La cybersecurity abbraccia l’intelligenza artificiale generativa in una mossa che potrebbe ridefinire i rapporti di forza tra mercati. Qihoo 360, gigante cinese della sicurezza informatica, ha alzato il sipario su una suite di strumenti difensivi basati su AI che, secondo l’azienda, sono in grado di competere testa a testa con Mythos, il sistema sviluppato dalla statunitense Anthropic. L’annuncio, riportato dalla stampa cinese con il consueto trionfalismo, segna un nuovo capitolo nella corsa agli armamenti digitali tra Pechino e Washington.
Pochi dettagli, grandi ambizioni
I dettagli tecnici rivelati sono al momento scarni. 360 non ha diffuso benchmark, architetture dei modelli o specifiche di deployment. Ciò che filtra è la volontà di posizionarsi come alternativa credibile in un segmento, quello della difesa autonoma dalle minacce informatiche, finora dominato da attori occidentali come CrowdStrike, Microsoft e, più di recente, dalla stessa Anthropic con il suo Mythos. Proprio il riferimento a Mythos — una piattaforma di analisi della sicurezza che sfrutta i modelli linguistici per identificare vulnerabilità e rispondere agli incidenti — alimenta le speculazioni: 360 potrebbe aver addestrato modelli proprietari su dataset di minacce locali, puntando a un vantaggio specifico nella comprensione delle tattiche osservate nel cyberspazio asiatico.
Il fattore sovranità e il deployment on-premise
Per chi opera in settori regolamentati, banche, difesa o pubblica amministrazione, la cybersecurity non può prescindere dal controllo dei dati. L’adozione di strumenti AI esterni solleva immediatamente questioni di conformità e residenza dei dati. In questo scenario, la proposta di 360 assume un profilo interessante se abbinata a una modalità di distribuzione on-premise. Anche se l’azienda cinese non ha specificato i modelli di deployment, la sua eredità come fornitore di software per imprese lascia intendere che una versione self-hosted sia almeno contemplabile.

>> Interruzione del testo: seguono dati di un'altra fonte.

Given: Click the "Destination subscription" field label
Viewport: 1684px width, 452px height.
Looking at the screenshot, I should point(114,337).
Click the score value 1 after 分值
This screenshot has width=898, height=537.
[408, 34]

Un’eventuale disponibilità on-prem potrebbe attrarre organizzazioni che cercano di coniugare automazione avanzata e sovranità digitale, un equilibrio che in Europa — sotto il GDPR — diventa spesso dirimente. AI-RADAR dedica ampio spazio su /llm-onpremise all’analisi dei trade-off tra latenza, TCO e sicurezza quando si valutano stack locali per l’inference.
Oltre il clamore: cosa conta davvero
L’ingresso di 360 conferma che la competizione nell’AI applicata alla cybersecurity si giocherà sempre più sul terreno della specializzazione e della fiducia. Non basta dichiarare di ‘battere’ un concorrente: servono trasparenza su architetture, dati di addestramento e, soprattutto, verifiche indipendenti. Per le aziende che oggi valutano strumenti di difesa AI, il bivio è tra l’affidarsi a ecosistemi cloud globali — con i loro vantaggi di scala ma anche con vincoli geopolitici — e l’investire in soluzioni locali, on-premise o ibride, che offrono controllo ma richiedono competenze e risorse hardware dedicate. In questo framework, l’annuncio di 360 non è tanto la dichiarazione di vittoria tecnica quanto un promemoria: il mercato degli strumenti AI per la sicurezza è appena iniziato, e la sua evoluzione sarà plasmata tanto dalle prestazioni dei modelli quanto dalle scelte architetturali che ne determineranno l’effettiva utilizzabilità in contesti reali.